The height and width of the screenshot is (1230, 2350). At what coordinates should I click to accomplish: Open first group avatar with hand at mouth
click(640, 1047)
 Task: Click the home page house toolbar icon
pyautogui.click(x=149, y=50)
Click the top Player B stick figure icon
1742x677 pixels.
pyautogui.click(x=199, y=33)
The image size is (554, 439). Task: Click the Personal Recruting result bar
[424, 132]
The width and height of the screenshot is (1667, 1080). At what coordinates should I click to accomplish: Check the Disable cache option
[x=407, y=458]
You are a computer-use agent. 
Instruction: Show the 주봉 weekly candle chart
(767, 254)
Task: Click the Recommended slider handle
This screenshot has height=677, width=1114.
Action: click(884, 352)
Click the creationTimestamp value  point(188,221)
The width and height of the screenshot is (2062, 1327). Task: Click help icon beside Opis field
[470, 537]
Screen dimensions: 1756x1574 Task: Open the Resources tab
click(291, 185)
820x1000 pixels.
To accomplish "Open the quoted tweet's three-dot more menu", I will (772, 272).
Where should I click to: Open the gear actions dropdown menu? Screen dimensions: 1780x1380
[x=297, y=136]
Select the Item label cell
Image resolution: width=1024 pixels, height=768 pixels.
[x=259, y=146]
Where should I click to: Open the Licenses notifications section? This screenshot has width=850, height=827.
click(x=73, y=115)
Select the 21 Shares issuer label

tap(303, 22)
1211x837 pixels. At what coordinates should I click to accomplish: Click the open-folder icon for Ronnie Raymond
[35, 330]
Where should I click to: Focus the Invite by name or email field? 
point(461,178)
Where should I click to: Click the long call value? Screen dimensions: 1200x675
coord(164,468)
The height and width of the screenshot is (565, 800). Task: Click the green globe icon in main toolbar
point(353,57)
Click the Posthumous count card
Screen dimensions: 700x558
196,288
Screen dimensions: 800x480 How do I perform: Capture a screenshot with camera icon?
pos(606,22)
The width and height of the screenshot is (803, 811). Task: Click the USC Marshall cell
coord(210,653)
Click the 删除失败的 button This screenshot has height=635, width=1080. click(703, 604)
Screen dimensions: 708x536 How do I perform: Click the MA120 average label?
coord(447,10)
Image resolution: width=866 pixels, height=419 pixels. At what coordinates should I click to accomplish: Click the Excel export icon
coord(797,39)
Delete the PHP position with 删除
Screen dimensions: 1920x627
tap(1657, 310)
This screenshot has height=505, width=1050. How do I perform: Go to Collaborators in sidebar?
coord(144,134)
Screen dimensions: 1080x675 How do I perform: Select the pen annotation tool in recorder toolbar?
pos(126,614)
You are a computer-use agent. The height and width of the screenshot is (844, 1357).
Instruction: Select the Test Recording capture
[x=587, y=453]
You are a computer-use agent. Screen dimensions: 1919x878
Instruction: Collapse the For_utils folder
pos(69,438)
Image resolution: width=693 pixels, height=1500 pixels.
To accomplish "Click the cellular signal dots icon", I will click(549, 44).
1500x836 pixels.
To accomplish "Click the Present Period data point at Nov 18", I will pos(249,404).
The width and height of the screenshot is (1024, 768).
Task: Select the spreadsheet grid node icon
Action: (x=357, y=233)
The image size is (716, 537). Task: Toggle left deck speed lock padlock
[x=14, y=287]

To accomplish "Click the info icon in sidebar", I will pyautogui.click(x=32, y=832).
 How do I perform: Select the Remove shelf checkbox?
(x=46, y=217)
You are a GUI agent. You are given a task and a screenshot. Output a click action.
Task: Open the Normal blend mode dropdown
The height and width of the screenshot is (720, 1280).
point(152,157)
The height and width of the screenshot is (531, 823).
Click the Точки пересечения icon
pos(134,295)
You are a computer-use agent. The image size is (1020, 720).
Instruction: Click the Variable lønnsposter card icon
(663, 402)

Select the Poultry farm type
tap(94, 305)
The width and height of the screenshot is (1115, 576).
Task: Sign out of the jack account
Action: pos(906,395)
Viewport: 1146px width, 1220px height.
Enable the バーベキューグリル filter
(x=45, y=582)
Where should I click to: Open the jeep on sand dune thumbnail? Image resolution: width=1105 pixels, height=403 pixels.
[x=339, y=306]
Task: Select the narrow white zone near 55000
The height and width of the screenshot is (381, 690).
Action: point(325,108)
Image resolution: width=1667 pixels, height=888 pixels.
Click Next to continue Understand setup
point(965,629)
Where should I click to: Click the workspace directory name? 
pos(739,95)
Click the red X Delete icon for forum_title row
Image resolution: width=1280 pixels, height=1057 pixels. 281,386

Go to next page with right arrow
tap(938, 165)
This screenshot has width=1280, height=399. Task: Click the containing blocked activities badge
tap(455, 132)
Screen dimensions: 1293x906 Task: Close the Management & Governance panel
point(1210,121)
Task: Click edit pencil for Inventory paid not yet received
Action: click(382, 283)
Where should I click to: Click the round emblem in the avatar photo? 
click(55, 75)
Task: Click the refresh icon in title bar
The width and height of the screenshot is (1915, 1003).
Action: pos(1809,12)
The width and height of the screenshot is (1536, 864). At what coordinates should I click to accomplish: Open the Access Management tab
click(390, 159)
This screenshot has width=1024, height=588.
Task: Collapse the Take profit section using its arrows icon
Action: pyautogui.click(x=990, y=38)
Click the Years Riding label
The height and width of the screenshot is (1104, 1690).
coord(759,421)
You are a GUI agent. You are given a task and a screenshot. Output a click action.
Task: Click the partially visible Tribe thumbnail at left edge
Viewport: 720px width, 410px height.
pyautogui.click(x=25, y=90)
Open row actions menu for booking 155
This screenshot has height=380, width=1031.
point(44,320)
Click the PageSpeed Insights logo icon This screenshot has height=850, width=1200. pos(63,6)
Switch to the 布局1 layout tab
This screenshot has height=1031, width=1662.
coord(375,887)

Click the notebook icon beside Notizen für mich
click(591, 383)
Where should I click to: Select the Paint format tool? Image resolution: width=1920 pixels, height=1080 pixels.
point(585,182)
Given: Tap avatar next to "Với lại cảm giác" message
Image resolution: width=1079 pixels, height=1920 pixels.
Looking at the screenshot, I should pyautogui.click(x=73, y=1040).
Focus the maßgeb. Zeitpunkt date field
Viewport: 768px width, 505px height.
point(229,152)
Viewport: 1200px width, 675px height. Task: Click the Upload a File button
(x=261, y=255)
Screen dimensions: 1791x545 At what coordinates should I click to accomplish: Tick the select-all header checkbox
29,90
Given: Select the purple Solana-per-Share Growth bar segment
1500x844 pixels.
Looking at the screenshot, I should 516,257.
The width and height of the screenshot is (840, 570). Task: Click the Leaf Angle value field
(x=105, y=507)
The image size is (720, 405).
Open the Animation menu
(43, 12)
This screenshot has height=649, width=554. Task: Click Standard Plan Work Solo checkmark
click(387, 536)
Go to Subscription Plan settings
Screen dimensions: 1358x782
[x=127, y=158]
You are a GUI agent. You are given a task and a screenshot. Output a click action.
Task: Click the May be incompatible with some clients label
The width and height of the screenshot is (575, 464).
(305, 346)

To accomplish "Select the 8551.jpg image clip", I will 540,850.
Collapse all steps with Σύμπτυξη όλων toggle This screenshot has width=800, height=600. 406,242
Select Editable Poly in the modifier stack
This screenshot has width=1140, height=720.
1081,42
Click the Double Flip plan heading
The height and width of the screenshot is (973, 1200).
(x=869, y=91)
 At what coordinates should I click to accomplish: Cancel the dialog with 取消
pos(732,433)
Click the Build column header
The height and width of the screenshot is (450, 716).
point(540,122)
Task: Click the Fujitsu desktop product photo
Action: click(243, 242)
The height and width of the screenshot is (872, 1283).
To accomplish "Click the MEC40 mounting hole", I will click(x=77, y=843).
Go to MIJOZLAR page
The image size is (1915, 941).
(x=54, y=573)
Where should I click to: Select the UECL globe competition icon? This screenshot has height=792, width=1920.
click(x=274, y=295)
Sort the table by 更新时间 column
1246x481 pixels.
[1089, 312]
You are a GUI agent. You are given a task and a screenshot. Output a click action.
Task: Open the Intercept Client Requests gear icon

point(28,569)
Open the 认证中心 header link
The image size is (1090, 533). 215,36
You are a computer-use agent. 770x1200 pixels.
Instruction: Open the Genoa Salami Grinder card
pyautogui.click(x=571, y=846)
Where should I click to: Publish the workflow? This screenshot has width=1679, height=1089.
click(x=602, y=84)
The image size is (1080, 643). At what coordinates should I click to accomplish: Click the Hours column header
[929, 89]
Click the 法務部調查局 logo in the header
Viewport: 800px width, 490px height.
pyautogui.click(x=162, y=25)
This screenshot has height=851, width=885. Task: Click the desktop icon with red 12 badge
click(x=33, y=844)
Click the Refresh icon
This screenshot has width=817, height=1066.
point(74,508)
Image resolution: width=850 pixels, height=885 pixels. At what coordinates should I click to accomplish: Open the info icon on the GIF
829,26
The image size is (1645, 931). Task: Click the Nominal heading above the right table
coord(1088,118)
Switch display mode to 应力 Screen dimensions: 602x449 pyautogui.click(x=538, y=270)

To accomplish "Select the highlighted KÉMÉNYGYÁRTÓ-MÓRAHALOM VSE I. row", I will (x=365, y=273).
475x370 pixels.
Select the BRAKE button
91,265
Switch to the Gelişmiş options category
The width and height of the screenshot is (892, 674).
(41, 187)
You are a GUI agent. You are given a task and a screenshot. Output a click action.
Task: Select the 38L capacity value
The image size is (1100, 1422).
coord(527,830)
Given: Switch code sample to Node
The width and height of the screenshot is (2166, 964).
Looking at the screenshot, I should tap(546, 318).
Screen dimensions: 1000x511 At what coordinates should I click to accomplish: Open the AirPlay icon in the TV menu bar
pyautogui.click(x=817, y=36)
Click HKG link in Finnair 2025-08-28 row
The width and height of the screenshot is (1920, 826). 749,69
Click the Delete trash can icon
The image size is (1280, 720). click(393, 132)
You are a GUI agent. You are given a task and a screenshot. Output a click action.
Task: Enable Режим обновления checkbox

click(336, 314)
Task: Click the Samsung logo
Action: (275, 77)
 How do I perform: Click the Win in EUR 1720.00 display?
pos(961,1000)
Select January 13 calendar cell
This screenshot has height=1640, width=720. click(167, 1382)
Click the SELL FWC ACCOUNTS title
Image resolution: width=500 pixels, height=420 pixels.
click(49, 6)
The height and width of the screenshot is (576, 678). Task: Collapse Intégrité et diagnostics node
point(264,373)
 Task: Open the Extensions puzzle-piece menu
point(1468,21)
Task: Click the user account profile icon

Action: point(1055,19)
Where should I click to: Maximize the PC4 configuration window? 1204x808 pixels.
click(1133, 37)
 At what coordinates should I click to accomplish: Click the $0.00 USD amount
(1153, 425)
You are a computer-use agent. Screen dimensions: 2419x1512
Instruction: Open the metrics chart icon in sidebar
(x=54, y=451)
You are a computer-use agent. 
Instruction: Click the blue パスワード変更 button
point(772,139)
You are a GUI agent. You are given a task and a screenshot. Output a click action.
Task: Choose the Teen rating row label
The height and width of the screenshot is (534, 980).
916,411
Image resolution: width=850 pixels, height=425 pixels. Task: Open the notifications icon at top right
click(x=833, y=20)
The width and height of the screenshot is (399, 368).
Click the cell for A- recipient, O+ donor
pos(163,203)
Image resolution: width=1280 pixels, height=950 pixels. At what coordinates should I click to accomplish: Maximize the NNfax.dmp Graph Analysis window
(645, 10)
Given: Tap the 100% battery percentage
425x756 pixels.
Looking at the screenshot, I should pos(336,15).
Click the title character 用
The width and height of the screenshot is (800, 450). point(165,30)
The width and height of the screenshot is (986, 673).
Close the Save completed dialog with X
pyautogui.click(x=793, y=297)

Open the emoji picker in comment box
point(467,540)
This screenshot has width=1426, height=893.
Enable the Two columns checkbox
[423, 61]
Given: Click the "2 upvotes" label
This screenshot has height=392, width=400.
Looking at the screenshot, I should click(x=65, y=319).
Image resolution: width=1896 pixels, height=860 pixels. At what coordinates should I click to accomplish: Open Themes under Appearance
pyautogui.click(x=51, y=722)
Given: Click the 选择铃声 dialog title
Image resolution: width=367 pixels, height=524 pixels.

------------------------------

DIRECTIONS:
What count of lines in the listing contain the word "computer"? Reply with the number only.

RESPONSE BELOW:
7